◆ **What is expected**:
Copy out the lines that run from the one containing "The width and" down to the one containing "pyautogui.click(x=318, y=278)", both of those lines included, reproducing every character as it stands.

◆ **Record extracts**:

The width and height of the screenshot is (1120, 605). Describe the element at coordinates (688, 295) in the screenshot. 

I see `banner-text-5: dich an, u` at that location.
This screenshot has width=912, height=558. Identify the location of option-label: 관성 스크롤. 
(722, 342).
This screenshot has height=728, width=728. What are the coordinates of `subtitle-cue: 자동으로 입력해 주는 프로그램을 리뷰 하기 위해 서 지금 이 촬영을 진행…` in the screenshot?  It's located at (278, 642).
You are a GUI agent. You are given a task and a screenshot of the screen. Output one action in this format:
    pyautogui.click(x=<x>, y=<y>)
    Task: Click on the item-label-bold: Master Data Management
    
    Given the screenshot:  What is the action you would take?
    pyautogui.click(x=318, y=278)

* * *

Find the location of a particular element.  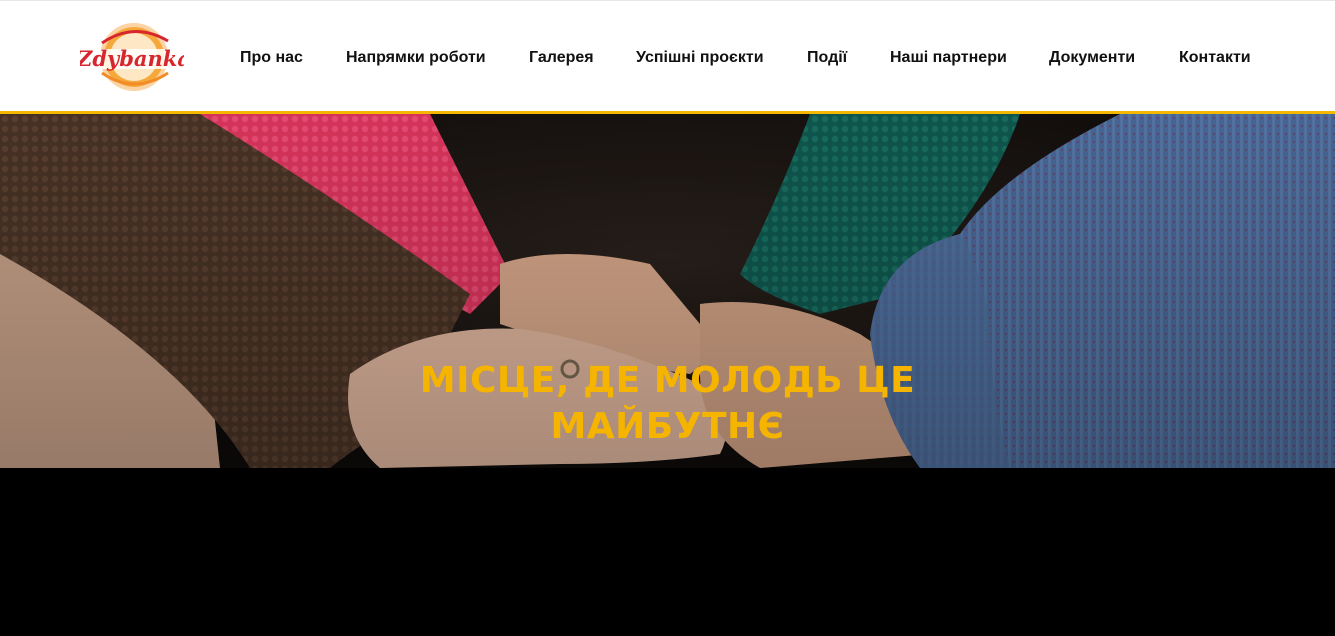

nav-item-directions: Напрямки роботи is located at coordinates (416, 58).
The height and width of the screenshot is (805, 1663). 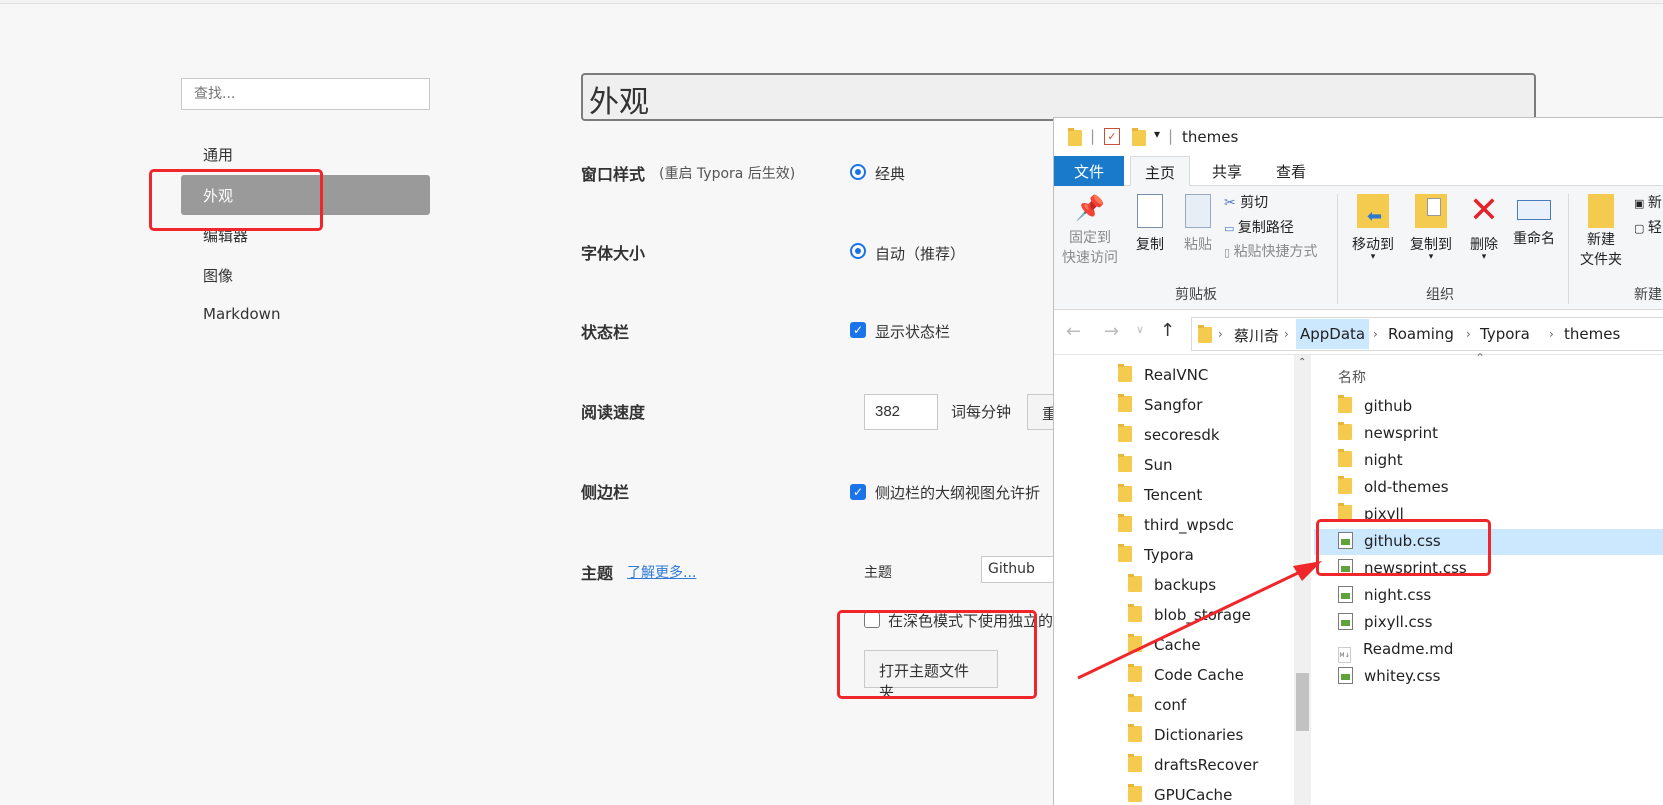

◆ **Response for this exercise**:
The width and height of the screenshot is (1120, 605). Describe the element at coordinates (688, 295) in the screenshot. 

I see `banner-text-5: dich an, u` at that location.
This screenshot has width=912, height=558. Identify the location of option-label: 관성 스크롤. 
(722, 342).
This screenshot has height=728, width=728. What are the coordinates of `subtitle-cue: 자동으로 입력해 주는 프로그램을 리뷰 하기 위해 서 지금 이 촬영을 진행…` in the screenshot?  It's located at (278, 642).
You are a GUI agent. You are given a task and a screenshot of the screen. Output one action in this format:
    pyautogui.click(x=<x>, y=<y>)
    Task: Click on the item-label-bold: Master Data Management
    
    Given the screenshot:  What is the action you would take?
    pyautogui.click(x=318, y=278)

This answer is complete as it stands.